Aim of the exercise
Only the lines from the beginning of the data below through the line containing "Task: Collapse the selected" belong in the response, each copied exactly.
Data listing below:
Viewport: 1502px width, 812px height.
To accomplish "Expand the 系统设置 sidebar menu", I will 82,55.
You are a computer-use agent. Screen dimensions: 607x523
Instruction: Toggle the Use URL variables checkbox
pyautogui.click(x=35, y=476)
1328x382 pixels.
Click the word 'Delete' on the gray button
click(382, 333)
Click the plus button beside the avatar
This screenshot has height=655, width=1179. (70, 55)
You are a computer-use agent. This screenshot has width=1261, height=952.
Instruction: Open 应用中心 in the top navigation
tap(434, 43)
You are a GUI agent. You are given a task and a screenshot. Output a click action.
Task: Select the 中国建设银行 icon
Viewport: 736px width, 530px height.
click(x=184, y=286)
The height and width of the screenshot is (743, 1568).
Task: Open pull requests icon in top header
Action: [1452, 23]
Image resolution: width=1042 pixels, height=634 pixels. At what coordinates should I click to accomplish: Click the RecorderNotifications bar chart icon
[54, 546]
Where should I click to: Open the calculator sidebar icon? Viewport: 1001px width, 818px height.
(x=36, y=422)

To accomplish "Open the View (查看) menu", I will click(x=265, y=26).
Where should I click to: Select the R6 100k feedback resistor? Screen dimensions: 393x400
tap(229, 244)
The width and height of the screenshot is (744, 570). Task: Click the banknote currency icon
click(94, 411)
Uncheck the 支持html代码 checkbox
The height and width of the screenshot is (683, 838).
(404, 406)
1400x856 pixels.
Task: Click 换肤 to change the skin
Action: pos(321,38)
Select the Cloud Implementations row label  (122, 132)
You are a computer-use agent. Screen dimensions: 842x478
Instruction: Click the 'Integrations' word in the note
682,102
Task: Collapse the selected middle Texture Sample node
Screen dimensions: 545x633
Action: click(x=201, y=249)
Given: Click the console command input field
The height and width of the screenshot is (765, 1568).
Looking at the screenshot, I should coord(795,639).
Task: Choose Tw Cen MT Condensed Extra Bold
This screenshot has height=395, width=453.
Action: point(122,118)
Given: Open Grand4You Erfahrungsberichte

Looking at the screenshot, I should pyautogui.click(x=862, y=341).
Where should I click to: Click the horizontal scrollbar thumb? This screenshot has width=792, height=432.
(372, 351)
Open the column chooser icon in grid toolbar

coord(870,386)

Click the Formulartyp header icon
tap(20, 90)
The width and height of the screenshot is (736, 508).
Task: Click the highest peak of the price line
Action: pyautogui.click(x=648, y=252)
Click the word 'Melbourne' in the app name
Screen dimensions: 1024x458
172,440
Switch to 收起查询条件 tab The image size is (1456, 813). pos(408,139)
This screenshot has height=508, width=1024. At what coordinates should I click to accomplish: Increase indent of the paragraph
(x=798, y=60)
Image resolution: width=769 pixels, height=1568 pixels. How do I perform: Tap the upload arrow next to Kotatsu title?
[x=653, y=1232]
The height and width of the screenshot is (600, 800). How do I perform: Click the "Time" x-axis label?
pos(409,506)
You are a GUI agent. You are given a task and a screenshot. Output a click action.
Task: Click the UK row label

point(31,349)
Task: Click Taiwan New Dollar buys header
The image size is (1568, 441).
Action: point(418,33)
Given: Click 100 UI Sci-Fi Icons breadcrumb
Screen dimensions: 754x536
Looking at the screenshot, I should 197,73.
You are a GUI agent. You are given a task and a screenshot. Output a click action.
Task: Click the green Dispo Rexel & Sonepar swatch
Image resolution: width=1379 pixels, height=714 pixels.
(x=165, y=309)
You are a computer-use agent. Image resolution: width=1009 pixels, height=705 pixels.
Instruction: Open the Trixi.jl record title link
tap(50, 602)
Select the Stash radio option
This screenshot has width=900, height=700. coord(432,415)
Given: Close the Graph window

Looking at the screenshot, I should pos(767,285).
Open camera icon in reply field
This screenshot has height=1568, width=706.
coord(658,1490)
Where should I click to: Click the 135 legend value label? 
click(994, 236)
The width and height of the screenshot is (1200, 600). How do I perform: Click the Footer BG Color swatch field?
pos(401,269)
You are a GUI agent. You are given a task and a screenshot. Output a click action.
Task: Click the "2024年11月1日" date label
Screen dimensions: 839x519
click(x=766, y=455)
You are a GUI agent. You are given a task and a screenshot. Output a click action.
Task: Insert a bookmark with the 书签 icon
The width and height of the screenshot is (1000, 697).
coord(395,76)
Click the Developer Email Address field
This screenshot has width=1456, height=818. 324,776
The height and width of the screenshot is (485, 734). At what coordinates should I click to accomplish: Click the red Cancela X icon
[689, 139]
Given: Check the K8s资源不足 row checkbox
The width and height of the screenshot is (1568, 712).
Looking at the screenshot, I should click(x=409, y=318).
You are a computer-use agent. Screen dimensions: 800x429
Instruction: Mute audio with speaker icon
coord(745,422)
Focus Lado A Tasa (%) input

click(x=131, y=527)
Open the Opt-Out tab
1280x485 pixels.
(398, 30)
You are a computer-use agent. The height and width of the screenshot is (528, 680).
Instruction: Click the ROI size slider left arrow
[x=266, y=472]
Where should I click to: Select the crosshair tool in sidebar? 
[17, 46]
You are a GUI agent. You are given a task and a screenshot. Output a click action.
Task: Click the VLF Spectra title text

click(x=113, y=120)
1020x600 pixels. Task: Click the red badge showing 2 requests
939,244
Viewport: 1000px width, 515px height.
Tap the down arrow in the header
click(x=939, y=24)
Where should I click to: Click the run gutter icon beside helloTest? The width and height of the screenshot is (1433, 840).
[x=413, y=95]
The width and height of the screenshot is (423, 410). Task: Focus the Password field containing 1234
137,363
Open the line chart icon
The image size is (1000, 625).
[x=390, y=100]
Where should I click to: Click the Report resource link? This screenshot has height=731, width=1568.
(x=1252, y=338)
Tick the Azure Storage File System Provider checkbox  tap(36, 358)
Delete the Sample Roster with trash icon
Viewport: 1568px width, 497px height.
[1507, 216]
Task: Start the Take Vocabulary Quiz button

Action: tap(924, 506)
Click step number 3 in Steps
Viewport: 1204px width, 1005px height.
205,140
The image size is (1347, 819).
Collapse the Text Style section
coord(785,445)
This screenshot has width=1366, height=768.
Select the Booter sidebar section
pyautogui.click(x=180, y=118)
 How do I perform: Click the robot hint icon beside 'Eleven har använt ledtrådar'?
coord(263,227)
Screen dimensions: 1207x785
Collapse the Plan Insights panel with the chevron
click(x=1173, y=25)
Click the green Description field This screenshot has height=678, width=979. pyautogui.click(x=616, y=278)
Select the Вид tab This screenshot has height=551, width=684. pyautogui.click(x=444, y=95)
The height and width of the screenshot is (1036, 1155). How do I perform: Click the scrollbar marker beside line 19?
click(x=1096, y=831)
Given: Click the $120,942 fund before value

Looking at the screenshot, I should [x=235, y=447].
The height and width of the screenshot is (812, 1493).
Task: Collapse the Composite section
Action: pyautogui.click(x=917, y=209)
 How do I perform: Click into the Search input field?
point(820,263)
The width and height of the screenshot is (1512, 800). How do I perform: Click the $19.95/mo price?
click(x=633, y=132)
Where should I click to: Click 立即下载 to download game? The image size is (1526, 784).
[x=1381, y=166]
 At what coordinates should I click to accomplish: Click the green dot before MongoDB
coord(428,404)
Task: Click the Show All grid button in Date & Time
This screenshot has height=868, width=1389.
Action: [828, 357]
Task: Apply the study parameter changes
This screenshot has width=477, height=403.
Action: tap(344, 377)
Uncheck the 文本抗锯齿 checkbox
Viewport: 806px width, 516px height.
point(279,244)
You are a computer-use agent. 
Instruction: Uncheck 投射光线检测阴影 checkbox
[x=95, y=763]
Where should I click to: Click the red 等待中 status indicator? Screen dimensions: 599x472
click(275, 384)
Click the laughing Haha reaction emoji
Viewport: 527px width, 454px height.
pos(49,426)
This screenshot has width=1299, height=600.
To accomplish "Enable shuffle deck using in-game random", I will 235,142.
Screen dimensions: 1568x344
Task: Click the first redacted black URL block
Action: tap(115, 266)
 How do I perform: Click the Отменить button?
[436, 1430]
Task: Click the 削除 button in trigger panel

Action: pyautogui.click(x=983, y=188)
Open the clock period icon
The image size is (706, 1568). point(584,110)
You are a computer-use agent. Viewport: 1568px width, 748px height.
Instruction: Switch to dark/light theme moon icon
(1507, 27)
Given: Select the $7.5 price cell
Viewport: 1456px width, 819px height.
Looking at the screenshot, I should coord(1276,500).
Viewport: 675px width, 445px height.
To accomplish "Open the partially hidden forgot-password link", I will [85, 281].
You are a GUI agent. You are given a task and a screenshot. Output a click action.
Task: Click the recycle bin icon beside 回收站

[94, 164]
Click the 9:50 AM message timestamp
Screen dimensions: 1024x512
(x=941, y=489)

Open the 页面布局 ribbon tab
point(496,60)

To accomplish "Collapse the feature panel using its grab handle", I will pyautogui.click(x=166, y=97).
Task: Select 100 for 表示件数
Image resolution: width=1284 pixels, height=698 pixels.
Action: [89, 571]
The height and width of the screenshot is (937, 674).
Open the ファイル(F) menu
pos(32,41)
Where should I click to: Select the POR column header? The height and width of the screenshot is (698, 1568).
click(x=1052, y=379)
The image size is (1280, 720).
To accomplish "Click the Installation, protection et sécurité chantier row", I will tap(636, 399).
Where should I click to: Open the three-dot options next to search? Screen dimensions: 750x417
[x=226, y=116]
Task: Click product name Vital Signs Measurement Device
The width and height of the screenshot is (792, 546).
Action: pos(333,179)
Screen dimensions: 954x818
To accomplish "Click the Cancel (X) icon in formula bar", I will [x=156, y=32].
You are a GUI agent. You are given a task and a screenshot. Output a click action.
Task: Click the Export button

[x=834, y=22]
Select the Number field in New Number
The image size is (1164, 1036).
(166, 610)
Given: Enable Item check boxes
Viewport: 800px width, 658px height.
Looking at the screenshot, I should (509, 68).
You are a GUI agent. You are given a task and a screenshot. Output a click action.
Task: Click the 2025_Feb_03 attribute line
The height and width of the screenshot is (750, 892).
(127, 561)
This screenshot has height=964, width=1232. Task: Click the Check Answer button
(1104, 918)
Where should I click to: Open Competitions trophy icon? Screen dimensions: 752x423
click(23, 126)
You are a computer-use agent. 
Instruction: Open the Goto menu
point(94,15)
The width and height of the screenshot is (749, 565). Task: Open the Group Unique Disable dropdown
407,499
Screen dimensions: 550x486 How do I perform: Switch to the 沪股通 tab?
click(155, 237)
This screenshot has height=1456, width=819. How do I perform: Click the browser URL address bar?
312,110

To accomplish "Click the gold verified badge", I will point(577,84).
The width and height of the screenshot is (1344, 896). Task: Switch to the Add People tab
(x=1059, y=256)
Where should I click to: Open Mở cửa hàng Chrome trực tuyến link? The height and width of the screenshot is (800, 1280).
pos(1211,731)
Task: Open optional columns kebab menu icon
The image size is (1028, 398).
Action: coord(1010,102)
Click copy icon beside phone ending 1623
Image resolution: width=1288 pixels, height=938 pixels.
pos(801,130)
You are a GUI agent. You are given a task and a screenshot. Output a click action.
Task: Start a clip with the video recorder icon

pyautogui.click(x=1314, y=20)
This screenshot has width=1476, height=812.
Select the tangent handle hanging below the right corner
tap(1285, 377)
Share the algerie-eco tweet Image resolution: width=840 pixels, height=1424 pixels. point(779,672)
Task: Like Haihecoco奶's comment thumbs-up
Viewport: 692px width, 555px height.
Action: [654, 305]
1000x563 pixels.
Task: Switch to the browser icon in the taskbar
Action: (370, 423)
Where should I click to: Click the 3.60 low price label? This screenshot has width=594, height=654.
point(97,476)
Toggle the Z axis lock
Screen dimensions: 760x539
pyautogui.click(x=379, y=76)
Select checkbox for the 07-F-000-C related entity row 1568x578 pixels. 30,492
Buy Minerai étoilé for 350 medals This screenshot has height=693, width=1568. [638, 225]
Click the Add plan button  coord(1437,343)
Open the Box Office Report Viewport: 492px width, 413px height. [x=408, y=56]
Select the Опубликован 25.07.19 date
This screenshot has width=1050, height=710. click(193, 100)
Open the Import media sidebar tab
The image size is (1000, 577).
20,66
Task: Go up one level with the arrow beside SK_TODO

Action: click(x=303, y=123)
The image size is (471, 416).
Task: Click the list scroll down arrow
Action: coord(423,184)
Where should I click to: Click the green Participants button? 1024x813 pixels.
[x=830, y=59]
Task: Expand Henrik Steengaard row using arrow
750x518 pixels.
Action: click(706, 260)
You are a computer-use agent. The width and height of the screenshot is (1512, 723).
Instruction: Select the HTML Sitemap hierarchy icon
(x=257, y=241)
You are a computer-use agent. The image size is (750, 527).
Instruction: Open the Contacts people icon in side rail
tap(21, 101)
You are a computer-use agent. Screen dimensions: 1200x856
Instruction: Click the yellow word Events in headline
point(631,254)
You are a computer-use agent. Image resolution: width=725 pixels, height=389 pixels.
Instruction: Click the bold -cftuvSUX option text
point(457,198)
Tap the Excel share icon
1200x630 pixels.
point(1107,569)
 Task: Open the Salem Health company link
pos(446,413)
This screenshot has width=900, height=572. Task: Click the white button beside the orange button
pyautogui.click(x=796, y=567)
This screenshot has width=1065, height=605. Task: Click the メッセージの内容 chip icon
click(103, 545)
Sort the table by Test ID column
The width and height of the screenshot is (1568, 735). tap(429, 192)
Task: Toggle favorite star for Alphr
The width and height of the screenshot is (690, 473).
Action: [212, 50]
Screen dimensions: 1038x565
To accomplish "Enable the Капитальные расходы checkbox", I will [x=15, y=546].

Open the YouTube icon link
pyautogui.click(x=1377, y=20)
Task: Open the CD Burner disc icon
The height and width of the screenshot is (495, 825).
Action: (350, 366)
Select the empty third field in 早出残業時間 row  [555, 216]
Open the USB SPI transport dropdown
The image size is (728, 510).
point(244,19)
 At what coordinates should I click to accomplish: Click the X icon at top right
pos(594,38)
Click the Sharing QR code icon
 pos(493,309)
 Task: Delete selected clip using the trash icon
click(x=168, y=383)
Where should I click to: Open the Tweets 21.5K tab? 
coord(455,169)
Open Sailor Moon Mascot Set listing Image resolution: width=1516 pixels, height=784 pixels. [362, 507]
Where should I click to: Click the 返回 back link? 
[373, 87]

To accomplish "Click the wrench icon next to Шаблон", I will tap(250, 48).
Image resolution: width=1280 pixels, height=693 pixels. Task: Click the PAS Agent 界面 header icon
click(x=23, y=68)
End of Data listing.
Solved problem
Viewport: 1502px width, 812px height.
To accomplish "Expand the 系统设置 sidebar menu", I will 82,55.
You are a computer-use agent. Screen dimensions: 607x523
Instruction: Toggle the Use URL variables checkbox
pyautogui.click(x=35, y=476)
1328x382 pixels.
Click the word 'Delete' on the gray button
click(382, 333)
Click the plus button beside the avatar
This screenshot has height=655, width=1179. (70, 55)
You are a computer-use agent. This screenshot has width=1261, height=952.
Instruction: Open 应用中心 in the top navigation
tap(434, 43)
You are a GUI agent. You are given a task and a screenshot. Output a click action.
Task: Select the 中国建设银行 icon
Viewport: 736px width, 530px height.
click(x=184, y=286)
The height and width of the screenshot is (743, 1568).
Task: Open pull requests icon in top header
Action: [1452, 23]
Image resolution: width=1042 pixels, height=634 pixels. At what coordinates should I click to accomplish: Click the RecorderNotifications bar chart icon
[54, 546]
Where should I click to: Open the calculator sidebar icon? Viewport: 1001px width, 818px height.
(x=36, y=422)

To accomplish "Open the View (查看) menu", I will click(x=265, y=26).
Where should I click to: Select the R6 100k feedback resistor? Screen dimensions: 393x400
tap(229, 244)
The width and height of the screenshot is (744, 570). Task: Click the banknote currency icon
click(94, 411)
Uncheck the 支持html代码 checkbox
The height and width of the screenshot is (683, 838).
(404, 406)
1400x856 pixels.
Task: Click 换肤 to change the skin
Action: pos(321,38)
Select the Cloud Implementations row label  (122, 132)
You are a computer-use agent. Screen dimensions: 842x478
Instruction: Click the 'Integrations' word in the note
682,102
Task: Collapse the selected middle Texture Sample node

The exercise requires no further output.